> **Input data**:

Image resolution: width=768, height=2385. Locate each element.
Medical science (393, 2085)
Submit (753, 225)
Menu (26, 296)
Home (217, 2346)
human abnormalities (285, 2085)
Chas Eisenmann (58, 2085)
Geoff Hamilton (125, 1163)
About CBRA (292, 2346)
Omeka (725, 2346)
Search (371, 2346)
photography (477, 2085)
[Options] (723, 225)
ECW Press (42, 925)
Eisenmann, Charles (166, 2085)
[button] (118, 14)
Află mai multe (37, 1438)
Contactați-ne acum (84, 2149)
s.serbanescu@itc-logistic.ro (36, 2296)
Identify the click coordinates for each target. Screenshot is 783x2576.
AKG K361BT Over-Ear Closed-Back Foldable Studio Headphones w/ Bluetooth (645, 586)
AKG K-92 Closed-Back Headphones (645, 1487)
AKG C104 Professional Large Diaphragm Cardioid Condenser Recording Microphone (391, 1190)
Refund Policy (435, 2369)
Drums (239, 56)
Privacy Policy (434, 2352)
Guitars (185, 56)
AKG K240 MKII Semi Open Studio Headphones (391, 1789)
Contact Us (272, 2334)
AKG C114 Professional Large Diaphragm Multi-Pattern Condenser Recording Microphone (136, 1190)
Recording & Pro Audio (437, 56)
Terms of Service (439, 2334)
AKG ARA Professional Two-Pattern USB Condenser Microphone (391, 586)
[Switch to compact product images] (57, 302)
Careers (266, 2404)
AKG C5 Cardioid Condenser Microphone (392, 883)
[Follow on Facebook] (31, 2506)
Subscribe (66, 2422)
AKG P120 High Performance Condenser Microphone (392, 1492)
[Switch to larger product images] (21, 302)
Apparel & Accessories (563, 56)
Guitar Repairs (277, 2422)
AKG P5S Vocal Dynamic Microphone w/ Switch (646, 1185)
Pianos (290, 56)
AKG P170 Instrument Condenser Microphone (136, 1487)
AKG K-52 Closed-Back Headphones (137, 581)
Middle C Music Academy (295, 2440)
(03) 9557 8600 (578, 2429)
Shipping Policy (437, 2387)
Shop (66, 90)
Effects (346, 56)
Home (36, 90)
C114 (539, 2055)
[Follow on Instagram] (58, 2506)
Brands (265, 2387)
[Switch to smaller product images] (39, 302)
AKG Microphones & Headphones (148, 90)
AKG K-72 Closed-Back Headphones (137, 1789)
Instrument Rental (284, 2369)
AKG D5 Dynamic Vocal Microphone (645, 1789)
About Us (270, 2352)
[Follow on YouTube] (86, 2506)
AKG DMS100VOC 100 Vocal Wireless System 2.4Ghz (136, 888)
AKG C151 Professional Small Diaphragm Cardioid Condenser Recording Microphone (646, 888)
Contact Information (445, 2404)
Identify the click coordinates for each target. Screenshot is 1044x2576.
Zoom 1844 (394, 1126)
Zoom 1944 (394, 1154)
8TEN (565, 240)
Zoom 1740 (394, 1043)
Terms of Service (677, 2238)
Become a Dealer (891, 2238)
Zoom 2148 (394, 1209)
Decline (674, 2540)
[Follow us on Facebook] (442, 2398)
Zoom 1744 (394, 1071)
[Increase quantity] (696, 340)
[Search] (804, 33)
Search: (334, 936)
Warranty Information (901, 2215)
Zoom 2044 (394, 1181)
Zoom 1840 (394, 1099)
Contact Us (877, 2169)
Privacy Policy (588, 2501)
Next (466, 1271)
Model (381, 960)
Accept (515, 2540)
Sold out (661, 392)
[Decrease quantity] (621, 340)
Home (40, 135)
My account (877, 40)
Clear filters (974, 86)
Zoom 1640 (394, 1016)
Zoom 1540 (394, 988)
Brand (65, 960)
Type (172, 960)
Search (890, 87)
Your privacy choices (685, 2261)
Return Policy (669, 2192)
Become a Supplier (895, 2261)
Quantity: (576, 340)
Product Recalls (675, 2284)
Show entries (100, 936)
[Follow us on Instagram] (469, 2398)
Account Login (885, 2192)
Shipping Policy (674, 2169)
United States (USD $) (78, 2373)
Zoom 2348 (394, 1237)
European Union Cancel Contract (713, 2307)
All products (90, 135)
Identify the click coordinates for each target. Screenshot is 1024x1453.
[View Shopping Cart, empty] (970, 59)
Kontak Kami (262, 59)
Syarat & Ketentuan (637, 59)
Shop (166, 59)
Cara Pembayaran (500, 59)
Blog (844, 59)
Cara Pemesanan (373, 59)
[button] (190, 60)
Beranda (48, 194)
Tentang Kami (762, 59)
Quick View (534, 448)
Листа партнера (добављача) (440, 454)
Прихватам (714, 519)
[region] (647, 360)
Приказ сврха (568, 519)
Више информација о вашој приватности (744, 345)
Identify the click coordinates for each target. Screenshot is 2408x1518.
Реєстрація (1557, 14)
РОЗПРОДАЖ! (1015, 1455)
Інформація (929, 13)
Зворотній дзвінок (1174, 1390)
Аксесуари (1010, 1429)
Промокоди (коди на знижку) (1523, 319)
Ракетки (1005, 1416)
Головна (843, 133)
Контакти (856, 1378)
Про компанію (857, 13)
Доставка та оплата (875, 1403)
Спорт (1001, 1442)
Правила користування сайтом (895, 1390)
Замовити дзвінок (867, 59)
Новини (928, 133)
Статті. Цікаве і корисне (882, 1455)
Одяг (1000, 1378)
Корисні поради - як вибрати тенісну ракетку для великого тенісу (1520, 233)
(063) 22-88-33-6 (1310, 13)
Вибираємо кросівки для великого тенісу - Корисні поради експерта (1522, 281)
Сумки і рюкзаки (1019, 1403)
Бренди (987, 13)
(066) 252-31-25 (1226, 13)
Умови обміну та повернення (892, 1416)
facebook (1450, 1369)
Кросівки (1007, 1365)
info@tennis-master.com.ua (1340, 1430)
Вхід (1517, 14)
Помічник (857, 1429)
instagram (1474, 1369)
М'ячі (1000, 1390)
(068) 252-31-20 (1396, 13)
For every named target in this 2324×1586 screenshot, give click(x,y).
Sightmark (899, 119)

> **Assignment**:
Repeat all the entries word for word.

> **Your response**:
Image resolution: width=768, height=2385. Locate each element.
Medical science (393, 2085)
Submit (753, 225)
Menu (26, 296)
Home (217, 2346)
human abnormalities (285, 2085)
Chas Eisenmann (58, 2085)
Geoff Hamilton (125, 1163)
About CBRA (292, 2346)
Omeka (725, 2346)
Search (371, 2346)
photography (477, 2085)
[Options] (723, 225)
ECW Press (42, 925)
Eisenmann, Charles (166, 2085)
[button] (118, 14)
Află mai multe (37, 1438)
Contactați-ne acum (84, 2149)
s.serbanescu@itc-logistic.ro (36, 2296)
Identify the click coordinates for each target. Screenshot is 783x2576.
AKG K361BT Over-Ear Closed-Back Foldable Studio Headphones w/ Bluetooth (645, 586)
AKG K-92 Closed-Back Headphones (645, 1487)
AKG C104 Professional Large Diaphragm Cardioid Condenser Recording Microphone (391, 1190)
Refund Policy (435, 2369)
Drums (239, 56)
Privacy Policy (434, 2352)
Guitars (185, 56)
AKG K240 MKII Semi Open Studio Headphones (391, 1789)
Contact Us (272, 2334)
AKG C114 Professional Large Diaphragm Multi-Pattern Condenser Recording Microphone (136, 1190)
Recording & Pro Audio (437, 56)
Terms of Service (439, 2334)
AKG ARA Professional Two-Pattern USB Condenser Microphone (391, 586)
[Switch to compact product images] (57, 302)
Careers (266, 2404)
AKG C5 Cardioid Condenser Microphone (392, 883)
[Follow on Facebook] (31, 2506)
Subscribe (66, 2422)
AKG P120 High Performance Condenser Microphone (392, 1492)
[Switch to larger product images] (21, 302)
Apparel & Accessories (563, 56)
Guitar Repairs (277, 2422)
AKG P5S Vocal Dynamic Microphone w/ Switch (646, 1185)
Pianos (290, 56)
AKG P170 Instrument Condenser Microphone (136, 1487)
AKG K-52 Closed-Back Headphones (137, 581)
Middle C Music Academy (295, 2440)
(03) 9557 8600 (578, 2429)
Shipping Policy (437, 2387)
Shop (66, 90)
Effects (346, 56)
Home (36, 90)
C114 (539, 2055)
[Follow on Instagram] (58, 2506)
Brands (265, 2387)
[Switch to smaller product images] (39, 302)
AKG Microphones & Headphones (148, 90)
AKG K-72 Closed-Back Headphones (137, 1789)
Instrument Rental (284, 2369)
AKG D5 Dynamic Vocal Microphone (645, 1789)
About Us (270, 2352)
[Follow on YouTube] (86, 2506)
AKG DMS100VOC 100 Vocal Wireless System 2.4Ghz (136, 888)
AKG C151 Professional Small Diaphragm Cardioid Condenser Recording Microphone (646, 888)
Contact Information (445, 2404)
Identify the click coordinates for each target. Screenshot is 1044x2576.
Zoom 1844 (394, 1126)
Zoom 1944 (394, 1154)
8TEN (565, 240)
Zoom 1740 (394, 1043)
Terms of Service (677, 2238)
Become a Dealer (891, 2238)
Zoom 2148 (394, 1209)
Decline (674, 2540)
[Follow us on Facebook] (442, 2398)
Zoom 1744 (394, 1071)
[Increase quantity] (696, 340)
[Search] (804, 33)
Search: (334, 936)
Warranty Information (901, 2215)
Zoom 2044 (394, 1181)
Zoom 1840 (394, 1099)
Contact Us (877, 2169)
Privacy Policy (588, 2501)
Next (466, 1271)
Model (381, 960)
Accept (515, 2540)
Sold out (661, 392)
[Decrease quantity] (621, 340)
Home (40, 135)
My account (877, 40)
Clear filters (974, 86)
Zoom 1640 (394, 1016)
Zoom 1540 (394, 988)
Brand (65, 960)
Type (172, 960)
Search (890, 87)
Your privacy choices (685, 2261)
Return Policy (669, 2192)
Become a Supplier (895, 2261)
Quantity: (576, 340)
Product Recalls (675, 2284)
Show entries (100, 936)
[Follow us on Instagram] (469, 2398)
Account Login (885, 2192)
Shipping Policy (674, 2169)
United States (USD $) (78, 2373)
Zoom 2348 (394, 1237)
European Union Cancel Contract (713, 2307)
All products (90, 135)
Identify the click coordinates for each target. Screenshot is 1024x1453.
[View Shopping Cart, empty] (970, 59)
Kontak Kami (262, 59)
Syarat & Ketentuan (637, 59)
Shop (166, 59)
Cara Pembayaran (500, 59)
Blog (844, 59)
Cara Pemesanan (373, 59)
[button] (190, 60)
Beranda (48, 194)
Tentang Kami (762, 59)
Quick View (534, 448)
Листа партнера (добављача) (440, 454)
Прихватам (714, 519)
[region] (647, 360)
Приказ сврха (568, 519)
Више информација о вашој приватности (744, 345)
Identify the click coordinates for each target. Screenshot is 2408x1518.
Реєстрація (1557, 14)
РОЗПРОДАЖ! (1015, 1455)
Інформація (929, 13)
Зворотній дзвінок (1174, 1390)
Аксесуари (1010, 1429)
Промокоди (коди на знижку) (1523, 319)
Ракетки (1005, 1416)
Головна (843, 133)
Контакти (856, 1378)
Про компанію (857, 13)
Доставка та оплата (875, 1403)
Спорт (1001, 1442)
Правила користування сайтом (895, 1390)
Замовити дзвінок (867, 59)
Новини (928, 133)
Статті. Цікаве і корисне (882, 1455)
Одяг (1000, 1378)
Корисні поради - як вибрати тенісну ракетку для великого тенісу (1520, 233)
(063) 22-88-33-6 (1310, 13)
Вибираємо кросівки для великого тенісу - Корисні поради експерта (1522, 281)
Сумки і рюкзаки (1019, 1403)
Бренди (987, 13)
(066) 252-31-25 (1226, 13)
Умови обміну та повернення (892, 1416)
facebook (1450, 1369)
Кросівки (1007, 1365)
info@tennis-master.com.ua (1340, 1430)
Вхід (1517, 14)
Помічник (857, 1429)
instagram (1474, 1369)
М'ячі (1000, 1390)
(068) 252-31-20 (1396, 13)
For every named target in this 2324×1586 screenshot, give click(x,y).
Sightmark (899, 119)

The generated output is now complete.